::: DOCUMENT EXTRACT

I do not understand (or believe) your arguments above; in any case, they miss the point completely.

The finite integral can be done using the expansion of sin(t), but your expression is wrong. We have that
$$F(U) \equiv \int_0^U \sin(x^2) \, dx = \sum_{k=0}^{\infty} \frac{(-1)^k}{(2k+1)!} \frac{U^{4k+3}}{4k+3},$$
and this converges for any finite U. However, the issue is whether or not F(U) has a finite limit as U → ∞, and your arguments do not address this problem.

11. Dec 28, 2012

### Felafel

Can i ask you how did you get that expression? because I start to think that the instructions i was given to find the maclaurin expansions are wrong.
Also, how do you find that the summatory has finite limit for k→∞? i keep getting $\frac{\infty}{\infty}$ :(

12. Dec 28, 2012

### Ray Vickson

I got that expression in the standard way: (i) expand sin(t) is a power series in t: $\sin(t) = \sum_{k=0}^{\infty} (-1)^k t^{2k+1}/(2k+1)! .$ (ii) substitute t = x^2, and note that $(x^2)^{2k+1} = x^{4k+2}.$ (iii) integrate term-by term. There are some standard theorems that justify such termwise integration, and there are some standard tests that allow one to say that the result is convergent, etc.

However, you are quite right: using the series expansion is the wrong way to go; I already said that in my previous post. My post was just correcting your mistakes, it was not indicating the right way to do the problem; I had already done that in the first post I made on this subject---did you ever read it?

13. Jan 1, 2013

### Felafel

okay, it took me a while but i think i'm almost there. i really didn't know how to do it with the variations of $pi$ but i changed the variable as you suggested. I simply thought of:

$\int_0^{\infty} \frac{sint}{\sqrt t} \leq \int_0^{\infty} \frac{|sint|}{\sqrt t} \leq \int_0^{\infty} \frac{1}{\sqrt t}$

$\int_0^{\infty} \frac{1}{\sqrt t} = \sum_{t=1}^n \frac{1}{\sqrt t}$ which goes to 0 for $n \to \infty$

I don't think it is formally and correctly written, but do you reckon my reasoning is okay?

14. Jan 1, 2013

### Curious3141

You're missing a $dt$ in all your integrals, but this is correct so far. But not helpful (see below).

This is wrong. Sketch or plot the curve $y = \frac{1}{\sqrt x}$. The discrete summation can be represented by the sum of the areas of rectangles having a constant width and varying height, pencil this in also. What can you say about the comparison between the two areas?

::::::
::: RECORDS

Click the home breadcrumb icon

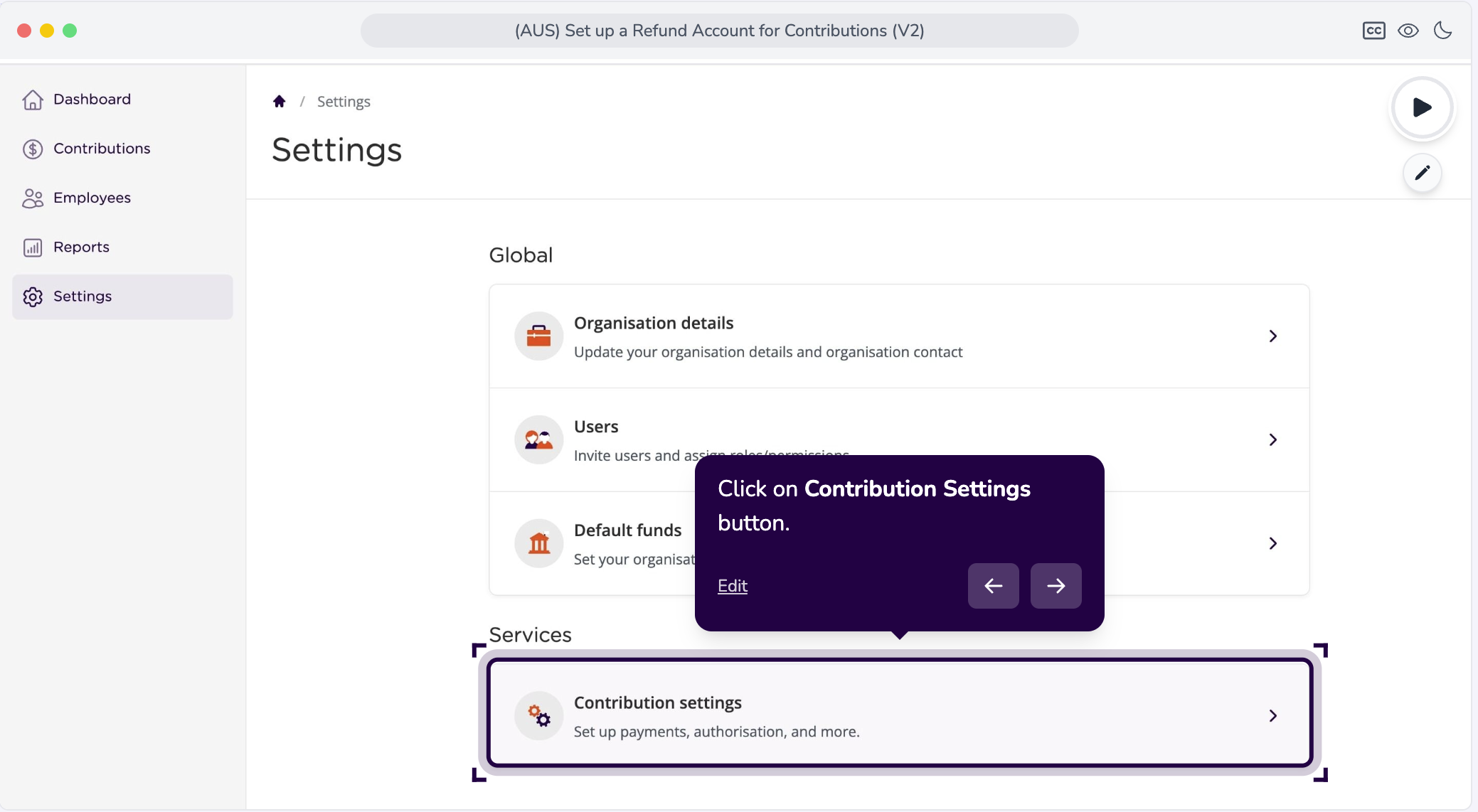pyautogui.click(x=280, y=102)
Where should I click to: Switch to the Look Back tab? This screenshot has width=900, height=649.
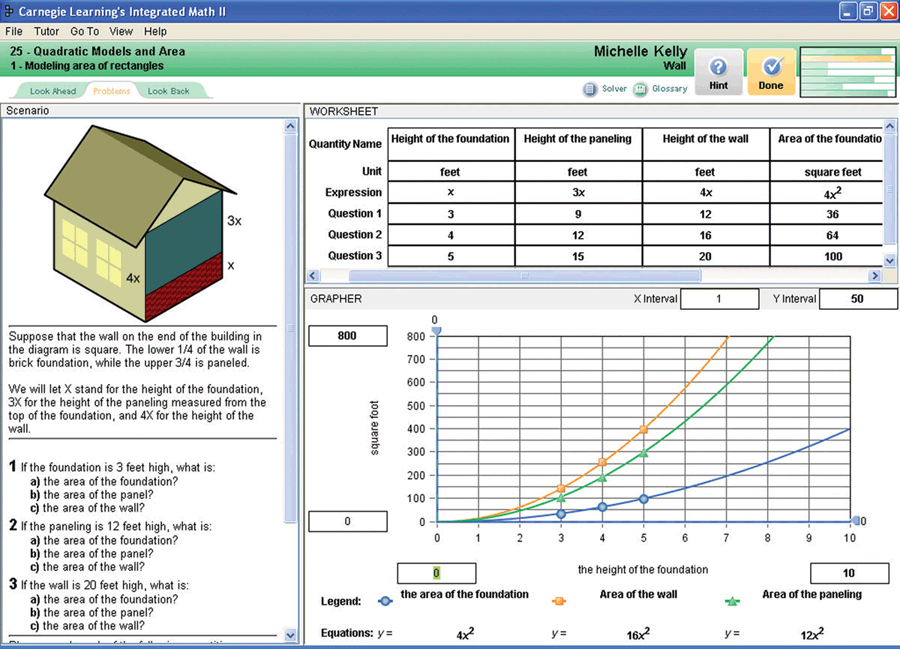coord(168,91)
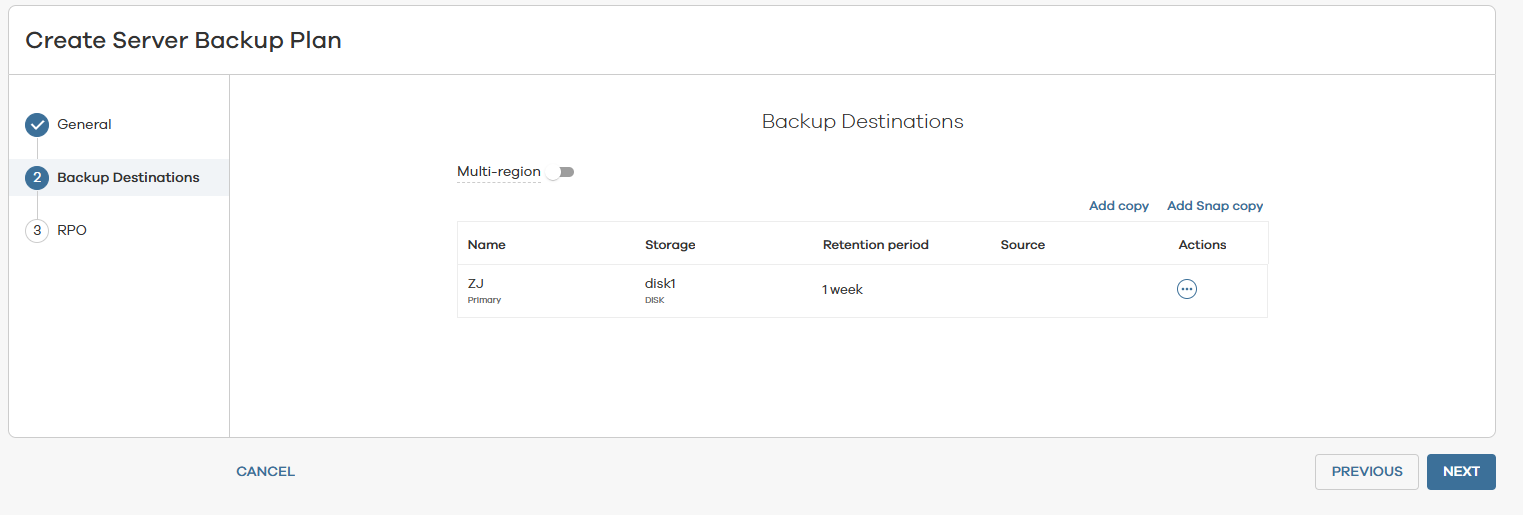Click the Multi-region label text

tap(498, 172)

::::::

**DIRECTIONS:**
a) In the forum thread, what does Ray Vickson put in place of t after expanding sin(t) as a power series?
b) Copy the forum thread word for word, from "However, you are" up to and including "ever read it?".

**EXERCISE SOLUTIONS:**
a) He substitutes t = x^2.

b)
However, you are quite right: using the series expansion is the wrong way to go; I already said that in my previous post. My post was just correcting your mistakes, it was not indicating the right way to do the problem; I had already done that in the first post I made on this subject---did you ever read it?